191. The recognition of such a right is of course of importance at a constitutional level, but its anticipated conception had been well flagged in Gormley and White. With commendable foreseeability, some of the main actors involved - in fact, two of the most critical - have already taken steps to facilitate its effective functioning at a practical level. Therefore, the further changes which may be required should not be unduly burdensome.


Issue 3:
Whether the appellant can rely on the decision in Damache

192. The final issue on which leave was granted was set out thus:

        “Whether the applicant, in all the circumstances, including that he was convicted in the Central Criminal Court on the 15th February, 2012, and the decision of the Supreme Court in DPP v.
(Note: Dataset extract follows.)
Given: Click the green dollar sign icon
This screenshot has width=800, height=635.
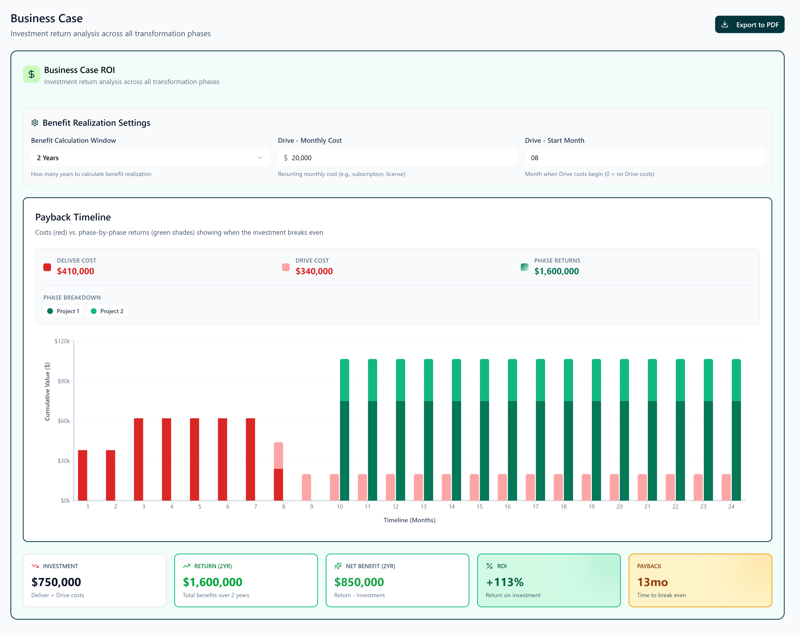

Damache was delivered on the 23rd February, 2012, can rely on that decision on his appeal.”

193. On this issue I agree in general with the conclusion reached by the other members of the Court and would add only that I do not think that any fundamental injustice or unfairness arises out of holding that the appellant is not entitled to rely on the Damache decision. I would accordingly dismiss this ground of appeal.


Conclusion
194. I would allow the appeal on the inducement issue, and consequently I would set aside the conviction and order a retrial. On the second issue addressed in this judgment, regarding the right to have a solicitor present during interview, I would allow the appeal and make a declaration reflecting the existence of such right. On the third issue, namely, the Damache point, I would dismiss the appeal.